Беженцы сделали то, что было бы не под силу и десяти дополнительным немецким танковым дивизиям — в тот самый момент, когда на фронте с отчаянной надеждой ожидали подхода резервов, трагический людской поток надежно перекрыл им путь. К вечеру 15 мая три германских танковых корпуса под командованием Гота, Райнхардта и Гудериана уже мчались по дорогам Франции. Наспех сколоченная 4-я французская бронетанковая дивизия (ее возглавил молодой полковник Шарль де Голль) проявила чудеса героизма, однако не смогла не то что остановить, но хотя бы замедлить танки Гудериана. Битва за Францию, начавшаяся всего пять дней назад, была уже, по сути дела, проиграна. Впереди маячило неизбежное унизительное поражение.
Успех двухнедельной польской кампании был достигнут благодаря таланту генералов, возглавлявших танковые корпуса Гитлера, однако сам политический лидер Германии практически не имел военного опыта, необходимого для понимания всей сложности современной танковой войны. В то же самое время Гитлер был уверен в своем уникальном военном гении — ничуть не меньше, чем в своей особой исторической миссии. Он окружил себя генералами вроде Кейтеля и Йодля, такими же бездарными, как и их французские коллеги, но зато обладавшими ценным свойством поддакивать каждому слову любимого фюрера. Настоящая сила Германии была в ее фронтовых полководцах, в таких людях, как Гудериан или молодой дивизионный генерал Эрвин Роммель. Роммелю предстояло стать лучшим из немецких генералов — потому, что он один сумел преодолеть окостенелую жесткость прусского военного духа. Он никогда не состоял в нацистской партии и, подобно своему начальнику Гудериану, считал OKW[226] кучкой бездарных и никчемных личностей. Роммель почти не скрывал своей крайней неприязни к людям вроде Гиммлера, Йодля и Кейтеля и не питал особых иллюзий относительно политической структуры, от которой прямо зависела ею личная безопасность. Его первоначальное восхищение Гитлером быстро сменилось недоверием и презрением. К этому были весьма основательные причины. Когда три танковых корпуса вырвались с маасского плацдарма и погнали остатки разгромленных армий в глубь Франции, у Гитлера сдали нервы, его озабоченность возрастала прямо пропорционально глубине продвижения немецких танков.

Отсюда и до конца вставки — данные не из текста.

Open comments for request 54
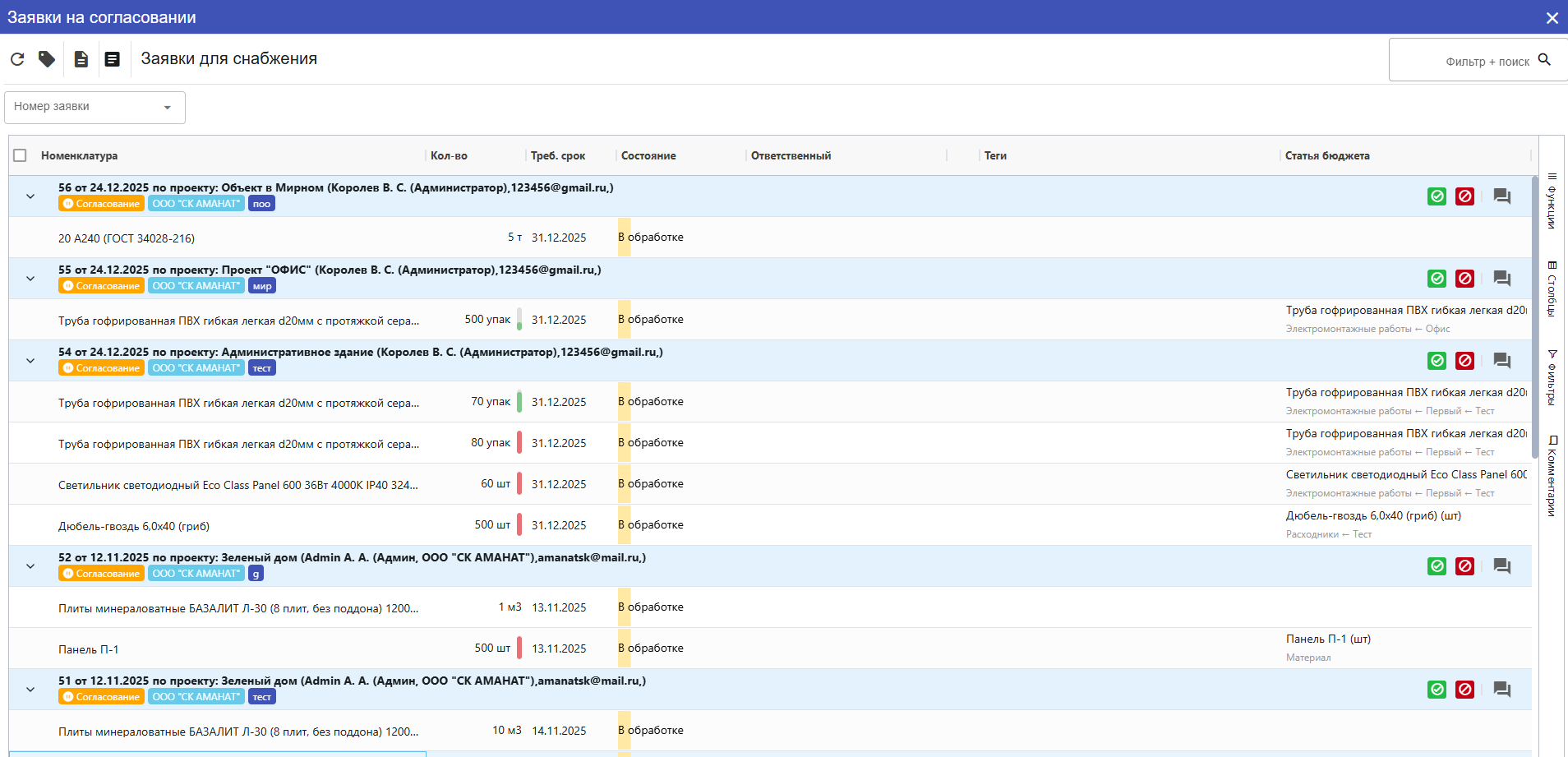Screen dimensions: 1568x757 click(x=1501, y=361)
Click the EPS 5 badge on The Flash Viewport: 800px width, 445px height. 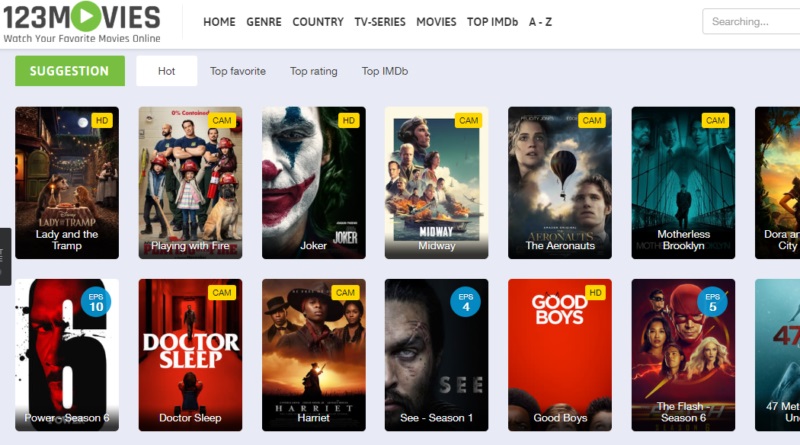coord(712,302)
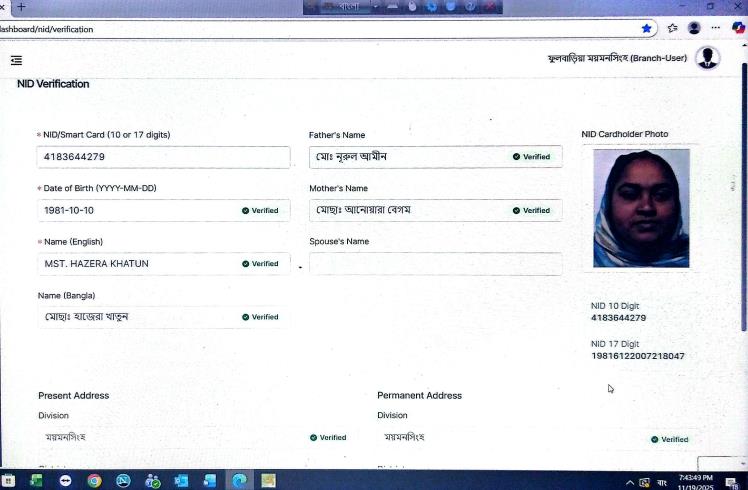Screen dimensions: 748x490
Task: Click the NID/Smart Card number field
Action: pyautogui.click(x=163, y=157)
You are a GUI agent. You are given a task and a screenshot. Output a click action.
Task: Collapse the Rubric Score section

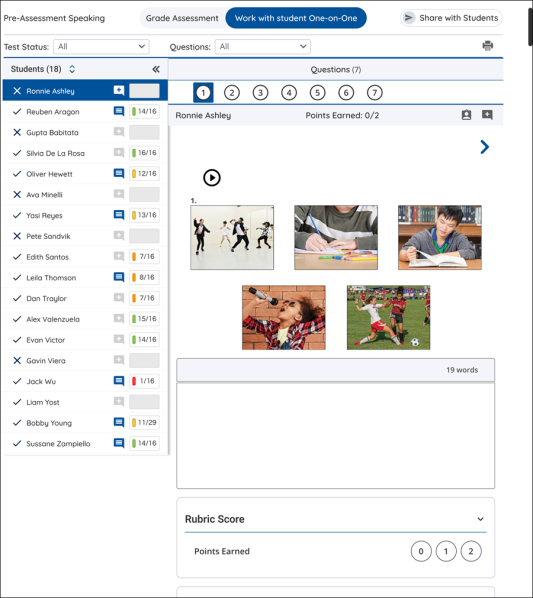click(x=480, y=519)
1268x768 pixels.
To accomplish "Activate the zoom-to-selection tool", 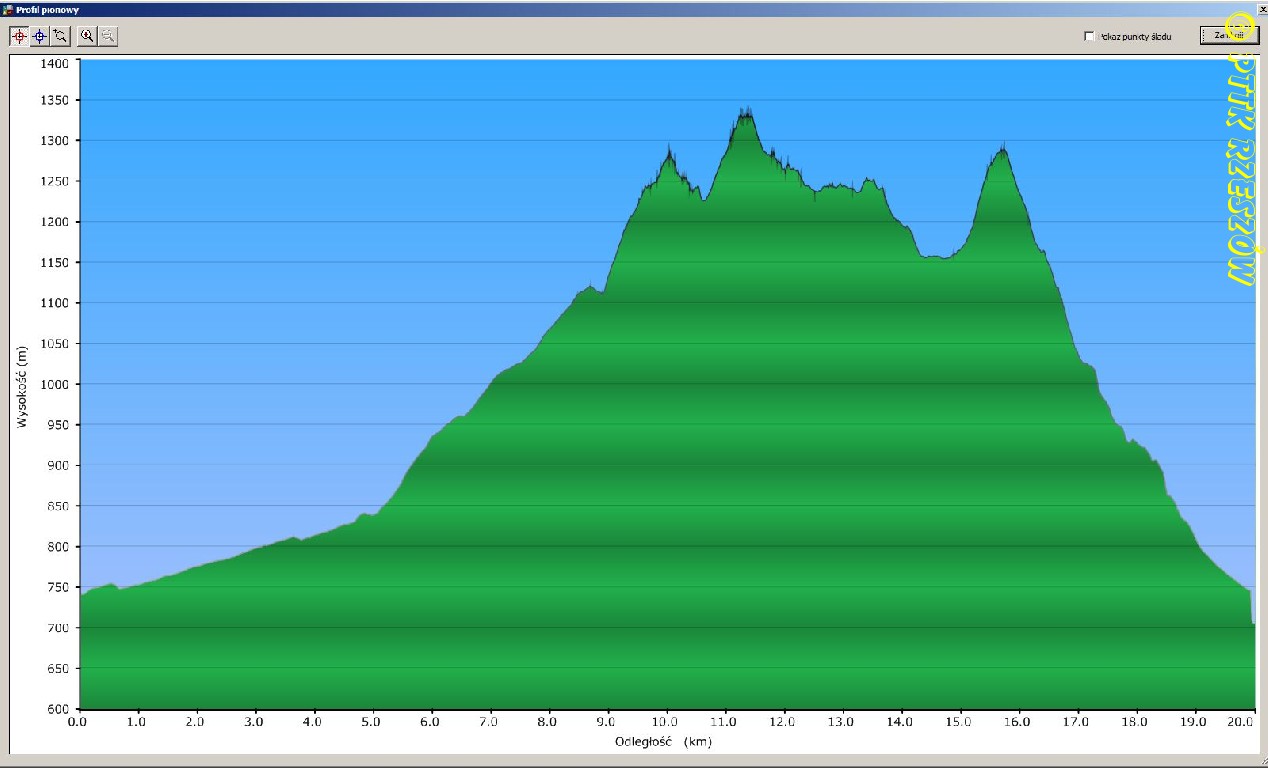I will tap(61, 36).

Вечером 15 мая передовые части буквально бомбардировали OKW донесениями. Генералы, отмечавшие на картах их продвижение, едва успевали переставлять флажки. Изучив общую карту театра военных действий, Гитлер начал проявлять явные признаки нервозности. Кейтель быстро сообразил, чем именно обеспокоен фюрер, и поспешил его поддержать. «Mein Fuhrer, я вполне солидарен с вашим пониманием сложившейся ситуации. Танковые силы слишком выдвинулись вперед. Противник может перейти в контрнаступление.»
Вот так оценил ситуацию Гитлер; генералы Кейтель и Йодль были того же мнения. Блестящий стратег Гальдер попытался справедливо возразить, что англичане попросту не успеют помешать столь быстрому наступлению танковых корпусов вермахта, а французская армия полностью утратила боевой дух, однако Гитлер слушал только тех, кто с ним соглашался. 17 мая 19-й танковый корпус получил приказ остановиться[227].
Генеральный штаб — 19-му танковому корпусу: «Послушайте, генерал, это не только приказ OKW, это личный приказ самого
«Да пусть хоть Папы Римского. Вызовите по телефону генерала Листа из 19-й армии и сообщите ему, что я подаю в отставку»,— кипел Гудериан. В отличие от большинства генералов Лист являлся отличным дипломатом, а потому компромисс был достигнут. Гудериан получил разрешение «провести разведку боем». Все это походило на фарс. Чтобы скрыть перемещение корпуса от фюрера, Гудериан поддерживает непрерывную телефонную связь между своим передвижным командным пунктом и местом, где его застал приказ OKW об остановке. Германские танки рвались к Ла-Маншу без ведома Гитлера и даже против его воли!